В отсутствие Мейбриджа технические процессы эволюционировали, и это возбудило его изобретательный разум. Вновь он вернулся в города, прочистив свои затворы для людей. Вновь усек и завил свое имя, придавая ему уникальность; открыл свой храм объективов, и ручеек любопытства обратился в наплыв интереса.
Его эксперименты по запечатлению движений животных захватили воображение публики. Великий успех зиждился на пари: Леланд Стэнфорд, принц Висконсина, желал доказательства, что кони летают – что в галопе они парят в воздухе, скачут через пространство, лишаясь копытами всякого контакта с землей. Делом Мейбриджа было уловить эту моментальную истину, и его богатый покровитель расщедрился на деньги и время.
Мейбриджа наперебой зазывали научные учреждения. В Лондон он вернулся триумфатором. Он уже был не Маггриджем, сыном углеторговца, или Майрбриджем[21] – именем, преодолевающим топи, – пустым человеком с надтреснутой головой, прятавшимся в колониях, а Мейбриджем, ученым и творцом. Лондон дарил ему хвалу, а он давал ему лекции. Разумеется, слал он приглашения и хирургу, Галлу, но ни разу не получил ответа. Он искал его глазами среди слушателей на бесчисленных приемах, но ни разу не был вознагражден появлением. Мейбриджу хотелось показать великому человеку, что он исцелился, успешно. Хирург заглянул в него глубоко; он предсказал беду от человеческой близости; возможно, даже заметил в этом своем крутящемся инструменте убийство, и фотографу было не по себе от дисбаланса их отношений. Он хотел показать Галлу, кем стал.
Однажды, забирая из мастерской в Кларкенуэлле новую партию заказных линз, он подчинился импульсу и перебрался через Темзу в расширяющуюся больницу у Лондонского моста. Такси высадило его у больших железных ворот, и он мигом нашел привратника.
– Вам известно, работает ли еще здесь доктор Галл? – спросил Мейбридж.
– Сэр Уильям? – сказал привратник, и Мейбридж был впечатлен, хотя и не вполне удивлен: рано или поздно так отмечают всех выдающихся людей. – Он сегодня здесь, сэр. Дает лекцию в северном театре.
Привратник указал дорогу, и Мейбридж поспешил, не желая упустить момент. Он уже выбился из дыхания, когда добрался до вершины долгого пролета каменной лестницы, забитой студентами, съехавшимися со всего света. На последнем марше лестница сужалась и шумно сменялась деревом, приводя к высокой двери. Миг Мейбридж прислушивался, потом тихо ее приоткрыл и проскользнул – уже с цилиндром в руке.
Он оказался в конце крутобокого анатомического театра, где шестиэтажная аудитория сужалась к фокальному пространству в центре. На каждом полукруглом ряду толпилась благодарная публика, что тянулась вперед, в направлении голоса, в котором он узнал Галла.
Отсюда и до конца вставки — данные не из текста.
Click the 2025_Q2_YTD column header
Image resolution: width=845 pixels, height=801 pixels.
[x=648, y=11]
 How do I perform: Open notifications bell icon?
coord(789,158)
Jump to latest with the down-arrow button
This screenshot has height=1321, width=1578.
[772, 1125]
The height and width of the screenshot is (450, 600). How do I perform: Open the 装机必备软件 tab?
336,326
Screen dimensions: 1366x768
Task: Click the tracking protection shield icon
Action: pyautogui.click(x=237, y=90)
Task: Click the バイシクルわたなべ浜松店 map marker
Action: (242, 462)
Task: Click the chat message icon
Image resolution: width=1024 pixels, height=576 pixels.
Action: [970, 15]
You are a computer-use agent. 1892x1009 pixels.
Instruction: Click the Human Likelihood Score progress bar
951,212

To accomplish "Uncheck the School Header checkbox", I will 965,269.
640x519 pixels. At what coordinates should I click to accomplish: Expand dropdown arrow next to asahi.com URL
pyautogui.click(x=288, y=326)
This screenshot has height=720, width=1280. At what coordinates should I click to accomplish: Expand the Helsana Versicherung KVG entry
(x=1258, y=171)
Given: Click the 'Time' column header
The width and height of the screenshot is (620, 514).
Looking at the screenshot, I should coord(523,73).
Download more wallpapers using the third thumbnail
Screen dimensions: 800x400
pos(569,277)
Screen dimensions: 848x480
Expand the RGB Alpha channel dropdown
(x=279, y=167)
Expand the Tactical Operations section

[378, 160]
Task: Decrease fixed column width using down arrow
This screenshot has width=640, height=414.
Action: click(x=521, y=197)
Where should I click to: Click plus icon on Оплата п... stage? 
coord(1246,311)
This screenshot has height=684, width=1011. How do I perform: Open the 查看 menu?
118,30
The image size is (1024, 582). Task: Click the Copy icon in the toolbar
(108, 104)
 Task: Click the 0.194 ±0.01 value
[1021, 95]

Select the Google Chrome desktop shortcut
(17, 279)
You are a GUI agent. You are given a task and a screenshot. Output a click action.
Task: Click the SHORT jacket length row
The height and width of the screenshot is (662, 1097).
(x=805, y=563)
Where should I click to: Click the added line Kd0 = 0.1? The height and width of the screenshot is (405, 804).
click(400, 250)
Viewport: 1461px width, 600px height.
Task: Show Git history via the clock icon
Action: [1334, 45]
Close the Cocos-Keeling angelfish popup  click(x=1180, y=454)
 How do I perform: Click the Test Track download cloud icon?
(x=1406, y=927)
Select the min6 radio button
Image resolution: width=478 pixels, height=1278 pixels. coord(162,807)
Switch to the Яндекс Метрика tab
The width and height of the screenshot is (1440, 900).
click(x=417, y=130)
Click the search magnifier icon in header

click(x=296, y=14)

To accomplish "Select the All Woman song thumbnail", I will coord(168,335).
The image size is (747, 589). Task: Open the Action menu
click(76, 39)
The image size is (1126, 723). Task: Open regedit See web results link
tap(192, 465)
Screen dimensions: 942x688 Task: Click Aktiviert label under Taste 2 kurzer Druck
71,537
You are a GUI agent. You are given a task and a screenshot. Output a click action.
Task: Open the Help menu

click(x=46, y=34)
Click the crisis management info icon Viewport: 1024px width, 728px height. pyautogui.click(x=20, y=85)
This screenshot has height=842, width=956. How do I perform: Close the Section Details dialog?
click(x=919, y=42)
Мейбридж протиснулся в задний ряд студентов, расступившихся перед его благородной персоной. Только железный поручень не давал им повалиться кубарем, как рухнувшему свадебному торту.
Галл постарел. Он стал грузнее и квадратнее, чем помнил Мейбридж, с солидным авторитетом, укорененным в зычном и выразительном голосе. Но, возможно, все эти качества выделялись лишь в контрасте с существом, что стояло подле. Мейбридж видел множество человеческих форм, но ничего подобного этому – явно не вживую. Ее возраст не угадывался – Мейбридж полагал его от двадцати до двадцати пяти. Она была того же роста, что и кряжистый хирург, но лишь четверти его ширины. Она стояла рядом с Галлом голой; под бледной фарфоровой кожей проглядывали все кости – живой скелет. На хрупком стане не существовало ни унции жира; мышцы не могли быть толще бумаги.
– Состояние Алисы возникло шестнадцать месяцев назад и продолжится до самого очевидного завершения. Верно, Алиса? – сказал Галл, повернувшись к пигалице.
Алиса кивнула, и в темных орбитах моргнули большие глаза.